• [Text for analysis]:
=== Begin Enclosure ===

Biochemistry, Department of


Date of this Version



FEBS J. 2012 November ; 279(22): 4111–4120.


Copyright 2012 Madzelan et al.


Cysteine residues with depressed pKa values are critical for the functions of many proteins. Several types of interactions can stabilize cysteine thiolate anions, including hydrogen bonds between thiol(ate)s and nearby residues as well as electrostatic interactions involving charged residues or dipoles. Dipolar stabilization of thiolates by peptide groups has been suggested to play a particularly important role near the N-termini of α-helices. Using a combination of X-ray crystallography, site-directed mutagenesis, and spectroscopic methods, we show that the reactive cysteine residue (Cys111) in Schizosaccharomyces pombe DJ-1 experiences a 0.6 unit depression of its thiol pKa as a consequence of a hydrogen bond donated by a threonine sidechain (Thr114) to a nearby peptide carbonyl oxygen at the N-terminus of an α-helix. This extended hydrogen bonded interaction is consistent with a sum of dipoles model whereby the distal hydrogen bond polarizes and strengthens the direct hydrogen bond between the proximal amide hydrogen and the cysteine thiol(ate). Therefore, our results suggest that the local dipolar enhancement of hydrogen bonds can appreciably stabilize cysteine thiolate formation. However, the substitution of a valine residue with a proline at the i+3 position has only a minor effect (0.3 units) on the pKa of Cys111. As proline has a reduced peptide dipole moment, this small effect suggests that a more extended helix macrodipolar effect does not play a major role in this system.

=== End Enclosure ===

• [Source information]:
=== Begin Enclosure ===

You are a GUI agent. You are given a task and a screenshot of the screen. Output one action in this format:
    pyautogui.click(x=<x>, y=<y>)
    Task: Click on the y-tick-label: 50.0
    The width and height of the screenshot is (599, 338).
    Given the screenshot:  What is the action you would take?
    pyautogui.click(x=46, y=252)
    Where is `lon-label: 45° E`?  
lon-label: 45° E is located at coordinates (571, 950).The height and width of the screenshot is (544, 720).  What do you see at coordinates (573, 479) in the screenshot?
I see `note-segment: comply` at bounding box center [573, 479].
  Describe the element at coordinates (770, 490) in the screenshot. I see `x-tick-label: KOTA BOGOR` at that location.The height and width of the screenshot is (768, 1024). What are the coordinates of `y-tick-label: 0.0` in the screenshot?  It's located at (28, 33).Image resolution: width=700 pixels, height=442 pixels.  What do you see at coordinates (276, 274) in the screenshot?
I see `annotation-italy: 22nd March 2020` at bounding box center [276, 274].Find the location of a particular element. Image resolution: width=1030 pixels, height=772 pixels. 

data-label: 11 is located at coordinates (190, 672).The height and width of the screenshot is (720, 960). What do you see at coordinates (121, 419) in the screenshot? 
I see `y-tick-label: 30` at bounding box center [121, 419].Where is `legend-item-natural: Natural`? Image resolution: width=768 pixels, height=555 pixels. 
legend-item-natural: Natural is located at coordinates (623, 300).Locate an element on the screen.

=== End Enclosure ===

• [What you have to do]: Could you please say which residue in the abstract above donates the hydrogen bond that depresses the thiol pKa of Cys111?

• [Output for this exercise]: A threonine sidechain, Thr114.